Non è il primo Gad Lerner a scagliarsi contro Matteo Salvini. Il giornalista però non è stato molto dolce nei toni contro il leghista, definendolo un fascista. Ecco cosa ha detto nellao specifico

Un altro attacco gratuito a Matteo Salvini, questa volta da parte di Gad Lerner, un noto e apprezzato giornalista e presentatore televisivo. Gad non si è risparmiato nei termini e ha definito la politica di Salvini un “Fascioleghismo”.
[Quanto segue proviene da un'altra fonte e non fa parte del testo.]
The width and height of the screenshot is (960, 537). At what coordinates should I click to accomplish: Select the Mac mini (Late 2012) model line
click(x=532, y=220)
La critica a Salvini da parte di Gad Lerner

Anche Gad Lerner si unisce al coro di chi non approva il modo di agire di Matteo Salvini. Il Ministro dell’Interno è bersagliato notte e dì da chi ritiene ingiusto il suo modo di agire contro i migranti. In particolare, alcuni volti noti del mondo dello spettacolo ma anche del giornalismo, come Lilli Gruber, Fabio Fazio e tanti altri.

Salvini può contare però ancora sul sostegno dei suoi fedelissimi elettori che lo difendono a spada tratta. Gad Lerner è stato definito- citando una nota canzone di Fedez- il comunista con il Rolex. Il giornalista indossava orologi svizzeri molto costosi mentre faceva un appello pro-migranti dal suo terrazzo a Portofino.

La critica al Ministro dell’Interno

Gad non esita a definire, senza mezzi termini, Salvini un fascista:

“Anche il fascismo cavalcò all’inizio forti motivazioni sociali e oggi c’è lo stesso malcontento sociale”. La colpa, di questa clamorosa affermazione della Lega e del suo leader, è tutta del Pd, che ha “sottovalutato il pericolo rappresentato da Salvini e dal fascioleghismo.”

Un pensiero non condiviso da tutti gli italiani. Ma Lerner continua affondando il dito:

Non credevano che avrebbe preso più voti di Berlusconi e sarebbe diventato l’uomo più potente d’Italia. Renzi ha fatto tutta la corsa sui grillini, pensava che Salvini fosse un estremista marginale, ignorando la spinta dal basso che ha portato al potere questa estrema destra”.

Parole al vetriolo e molto pesati che sicuramente i sostenitori del vicepremier non apprezzeranno ne tento meno condivideranno.